* **Pixel coordinate grounding data**

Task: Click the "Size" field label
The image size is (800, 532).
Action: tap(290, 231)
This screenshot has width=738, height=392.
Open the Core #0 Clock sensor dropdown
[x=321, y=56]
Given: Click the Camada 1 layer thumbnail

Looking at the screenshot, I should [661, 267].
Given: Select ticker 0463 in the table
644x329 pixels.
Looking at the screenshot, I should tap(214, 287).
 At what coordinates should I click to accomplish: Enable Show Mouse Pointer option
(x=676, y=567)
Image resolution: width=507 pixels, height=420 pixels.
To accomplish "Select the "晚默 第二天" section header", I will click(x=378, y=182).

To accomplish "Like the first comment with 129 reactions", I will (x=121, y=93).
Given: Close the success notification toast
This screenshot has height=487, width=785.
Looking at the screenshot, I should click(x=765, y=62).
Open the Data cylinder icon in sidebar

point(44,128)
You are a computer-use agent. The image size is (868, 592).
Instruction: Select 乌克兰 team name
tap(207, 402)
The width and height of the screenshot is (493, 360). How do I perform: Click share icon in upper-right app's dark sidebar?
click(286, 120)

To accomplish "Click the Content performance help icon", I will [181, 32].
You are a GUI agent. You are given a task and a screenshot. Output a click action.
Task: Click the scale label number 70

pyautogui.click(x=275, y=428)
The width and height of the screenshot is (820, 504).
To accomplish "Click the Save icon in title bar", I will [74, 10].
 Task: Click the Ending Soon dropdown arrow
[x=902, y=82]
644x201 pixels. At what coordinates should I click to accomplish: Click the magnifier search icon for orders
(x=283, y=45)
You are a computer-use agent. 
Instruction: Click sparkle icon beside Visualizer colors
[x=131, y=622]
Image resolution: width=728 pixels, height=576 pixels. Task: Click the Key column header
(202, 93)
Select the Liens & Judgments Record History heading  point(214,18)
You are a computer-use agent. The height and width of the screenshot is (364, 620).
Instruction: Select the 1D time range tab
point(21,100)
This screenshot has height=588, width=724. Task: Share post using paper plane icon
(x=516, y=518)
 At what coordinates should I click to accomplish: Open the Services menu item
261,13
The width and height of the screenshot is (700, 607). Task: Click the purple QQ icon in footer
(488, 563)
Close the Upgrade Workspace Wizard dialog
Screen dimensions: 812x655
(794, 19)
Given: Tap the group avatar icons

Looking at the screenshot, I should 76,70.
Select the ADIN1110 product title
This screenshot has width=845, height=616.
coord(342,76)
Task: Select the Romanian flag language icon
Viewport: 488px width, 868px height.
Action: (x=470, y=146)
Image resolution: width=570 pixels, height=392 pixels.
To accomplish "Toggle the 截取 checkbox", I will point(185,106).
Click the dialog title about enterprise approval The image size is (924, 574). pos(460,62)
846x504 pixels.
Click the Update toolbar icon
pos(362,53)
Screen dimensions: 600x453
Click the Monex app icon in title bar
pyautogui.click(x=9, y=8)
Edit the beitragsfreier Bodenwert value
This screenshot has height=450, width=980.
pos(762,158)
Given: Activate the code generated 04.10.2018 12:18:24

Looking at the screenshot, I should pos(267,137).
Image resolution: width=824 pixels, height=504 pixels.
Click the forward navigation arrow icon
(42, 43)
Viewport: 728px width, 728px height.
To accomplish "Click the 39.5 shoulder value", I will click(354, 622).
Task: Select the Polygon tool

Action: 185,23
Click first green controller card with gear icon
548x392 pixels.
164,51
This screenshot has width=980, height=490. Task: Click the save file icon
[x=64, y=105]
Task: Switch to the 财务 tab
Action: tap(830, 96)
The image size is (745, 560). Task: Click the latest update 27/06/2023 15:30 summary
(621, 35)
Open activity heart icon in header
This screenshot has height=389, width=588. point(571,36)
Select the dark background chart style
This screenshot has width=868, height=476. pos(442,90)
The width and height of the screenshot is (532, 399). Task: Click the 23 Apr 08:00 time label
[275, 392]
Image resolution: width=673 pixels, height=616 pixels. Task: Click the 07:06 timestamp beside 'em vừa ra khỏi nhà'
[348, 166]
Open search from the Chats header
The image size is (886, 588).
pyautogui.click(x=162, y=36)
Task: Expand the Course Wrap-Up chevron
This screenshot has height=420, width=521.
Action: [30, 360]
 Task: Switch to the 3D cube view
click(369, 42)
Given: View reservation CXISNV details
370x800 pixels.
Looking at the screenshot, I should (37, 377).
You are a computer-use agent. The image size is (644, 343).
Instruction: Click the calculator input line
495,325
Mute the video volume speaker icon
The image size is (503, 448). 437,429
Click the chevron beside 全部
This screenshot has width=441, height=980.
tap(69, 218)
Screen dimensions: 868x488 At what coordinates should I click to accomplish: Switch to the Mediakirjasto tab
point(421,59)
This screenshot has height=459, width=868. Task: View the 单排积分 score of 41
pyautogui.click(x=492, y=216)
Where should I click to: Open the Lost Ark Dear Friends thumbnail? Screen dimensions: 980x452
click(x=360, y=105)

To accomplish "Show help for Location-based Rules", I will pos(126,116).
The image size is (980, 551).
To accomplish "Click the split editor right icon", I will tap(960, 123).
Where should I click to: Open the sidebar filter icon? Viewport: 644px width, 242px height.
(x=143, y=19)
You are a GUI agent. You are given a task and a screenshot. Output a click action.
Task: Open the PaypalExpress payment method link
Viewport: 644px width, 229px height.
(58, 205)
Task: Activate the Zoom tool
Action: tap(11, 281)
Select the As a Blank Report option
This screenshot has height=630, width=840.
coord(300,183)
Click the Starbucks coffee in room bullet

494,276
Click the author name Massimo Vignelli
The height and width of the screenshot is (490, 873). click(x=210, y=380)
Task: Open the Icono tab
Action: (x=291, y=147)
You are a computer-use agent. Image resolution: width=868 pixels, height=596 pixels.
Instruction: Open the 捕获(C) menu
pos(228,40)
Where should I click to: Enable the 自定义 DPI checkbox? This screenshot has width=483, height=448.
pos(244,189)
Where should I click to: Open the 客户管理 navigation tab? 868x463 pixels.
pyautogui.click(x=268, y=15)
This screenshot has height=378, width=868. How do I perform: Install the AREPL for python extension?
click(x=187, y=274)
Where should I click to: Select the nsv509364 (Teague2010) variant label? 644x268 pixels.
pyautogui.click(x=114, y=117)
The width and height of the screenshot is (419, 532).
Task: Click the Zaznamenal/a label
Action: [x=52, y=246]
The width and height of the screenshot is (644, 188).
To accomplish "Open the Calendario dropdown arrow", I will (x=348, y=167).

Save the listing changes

* **What you will do**
All the data needs repeating. Return it exactly.

* **Task solution**
Task: Click the "Size" field label
The image size is (800, 532).
Action: tap(290, 231)
This screenshot has width=738, height=392.
Open the Core #0 Clock sensor dropdown
[x=321, y=56]
Given: Click the Camada 1 layer thumbnail

Looking at the screenshot, I should [661, 267].
Given: Select ticker 0463 in the table
644x329 pixels.
Looking at the screenshot, I should tap(214, 287).
 At what coordinates should I click to accomplish: Enable Show Mouse Pointer option
(x=676, y=567)
Image resolution: width=507 pixels, height=420 pixels.
To accomplish "Select the "晚默 第二天" section header", I will click(x=378, y=182).

To accomplish "Like the first comment with 129 reactions", I will (x=121, y=93).
Given: Close the success notification toast
This screenshot has height=487, width=785.
Looking at the screenshot, I should click(x=765, y=62).
Open the Data cylinder icon in sidebar

point(44,128)
You are a computer-use agent. The image size is (868, 592).
Instruction: Select 乌克兰 team name
tap(207, 402)
The width and height of the screenshot is (493, 360). How do I perform: Click share icon in upper-right app's dark sidebar?
click(286, 120)

To accomplish "Click the Content performance help icon", I will [181, 32].
You are a GUI agent. You are given a task and a screenshot. Output a click action.
Task: Click the scale label number 70

pyautogui.click(x=275, y=428)
The width and height of the screenshot is (820, 504).
To accomplish "Click the Save icon in title bar", I will [74, 10].
 Task: Click the Ending Soon dropdown arrow
[x=902, y=82]
644x201 pixels. At what coordinates should I click to accomplish: Click the magnifier search icon for orders
(x=283, y=45)
You are a computer-use agent. 
Instruction: Click sparkle icon beside Visualizer colors
[x=131, y=622]
Image resolution: width=728 pixels, height=576 pixels. Task: Click the Key column header
(202, 93)
Select the Liens & Judgments Record History heading  point(214,18)
You are a computer-use agent. The height and width of the screenshot is (364, 620).
Instruction: Select the 1D time range tab
point(21,100)
This screenshot has height=588, width=724. Task: Share post using paper plane icon
(x=516, y=518)
 At what coordinates should I click to accomplish: Open the Services menu item
261,13
The width and height of the screenshot is (700, 607). Task: Click the purple QQ icon in footer
(488, 563)
Close the Upgrade Workspace Wizard dialog
Screen dimensions: 812x655
(794, 19)
Given: Tap the group avatar icons

Looking at the screenshot, I should 76,70.
Select the ADIN1110 product title
This screenshot has width=845, height=616.
coord(342,76)
Task: Select the Romanian flag language icon
Viewport: 488px width, 868px height.
Action: (x=470, y=146)
Image resolution: width=570 pixels, height=392 pixels.
To accomplish "Toggle the 截取 checkbox", I will point(185,106).
Click the dialog title about enterprise approval The image size is (924, 574). pos(460,62)
846x504 pixels.
Click the Update toolbar icon
pos(362,53)
Screen dimensions: 600x453
Click the Monex app icon in title bar
pyautogui.click(x=9, y=8)
Edit the beitragsfreier Bodenwert value
This screenshot has height=450, width=980.
pos(762,158)
Given: Activate the code generated 04.10.2018 12:18:24

Looking at the screenshot, I should pos(267,137).
Image resolution: width=824 pixels, height=504 pixels.
Click the forward navigation arrow icon
(42, 43)
Viewport: 728px width, 728px height.
To accomplish "Click the 39.5 shoulder value", I will click(354, 622).
Task: Select the Polygon tool

Action: 185,23
Click first green controller card with gear icon
548x392 pixels.
164,51
This screenshot has width=980, height=490. Task: Click the save file icon
[x=64, y=105]
Task: Switch to the 财务 tab
Action: tap(830, 96)
The image size is (745, 560). Task: Click the latest update 27/06/2023 15:30 summary
(621, 35)
Open activity heart icon in header
This screenshot has height=389, width=588. point(571,36)
Select the dark background chart style
This screenshot has width=868, height=476. pos(442,90)
The width and height of the screenshot is (532, 399). Task: Click the 23 Apr 08:00 time label
[275, 392]
Image resolution: width=673 pixels, height=616 pixels. Task: Click the 07:06 timestamp beside 'em vừa ra khỏi nhà'
[348, 166]
Open search from the Chats header
The image size is (886, 588).
pyautogui.click(x=162, y=36)
Task: Expand the Course Wrap-Up chevron
This screenshot has height=420, width=521.
Action: [30, 360]
 Task: Switch to the 3D cube view
click(369, 42)
Given: View reservation CXISNV details
370x800 pixels.
Looking at the screenshot, I should (37, 377).
You are a computer-use agent. The image size is (644, 343).
Instruction: Click the calculator input line
495,325
Mute the video volume speaker icon
The image size is (503, 448). 437,429
Click the chevron beside 全部
This screenshot has width=441, height=980.
tap(69, 218)
Screen dimensions: 868x488 At what coordinates should I click to accomplish: Switch to the Mediakirjasto tab
point(421,59)
This screenshot has height=459, width=868. Task: View the 单排积分 score of 41
pyautogui.click(x=492, y=216)
Where should I click to: Open the Lost Ark Dear Friends thumbnail? Screen dimensions: 980x452
click(x=360, y=105)

To accomplish "Show help for Location-based Rules", I will pos(126,116).
The image size is (980, 551).
To accomplish "Click the split editor right icon", I will tap(960, 123).
Where should I click to: Open the sidebar filter icon? Viewport: 644px width, 242px height.
(x=143, y=19)
You are a GUI agent. You are given a task and a screenshot. Output a click action.
Task: Open the PaypalExpress payment method link
Viewport: 644px width, 229px height.
(58, 205)
Task: Activate the Zoom tool
Action: tap(11, 281)
Select the As a Blank Report option
This screenshot has height=630, width=840.
coord(300,183)
Click the Starbucks coffee in room bullet

494,276
Click the author name Massimo Vignelli
The height and width of the screenshot is (490, 873). click(x=210, y=380)
Task: Open the Icono tab
Action: (x=291, y=147)
You are a computer-use agent. Image resolution: width=868 pixels, height=596 pixels.
Instruction: Open the 捕获(C) menu
pos(228,40)
Where should I click to: Enable the 自定义 DPI checkbox? This screenshot has width=483, height=448.
pos(244,189)
Where should I click to: Open the 客户管理 navigation tab? 868x463 pixels.
pyautogui.click(x=268, y=15)
This screenshot has height=378, width=868. How do I perform: Install the AREPL for python extension?
click(x=187, y=274)
Where should I click to: Select the nsv509364 (Teague2010) variant label? 644x268 pixels.
pyautogui.click(x=114, y=117)
The width and height of the screenshot is (419, 532).
Task: Click the Zaznamenal/a label
Action: [x=52, y=246]
The width and height of the screenshot is (644, 188).
To accomplish "Open the Calendario dropdown arrow", I will (x=348, y=167).

Save the listing changes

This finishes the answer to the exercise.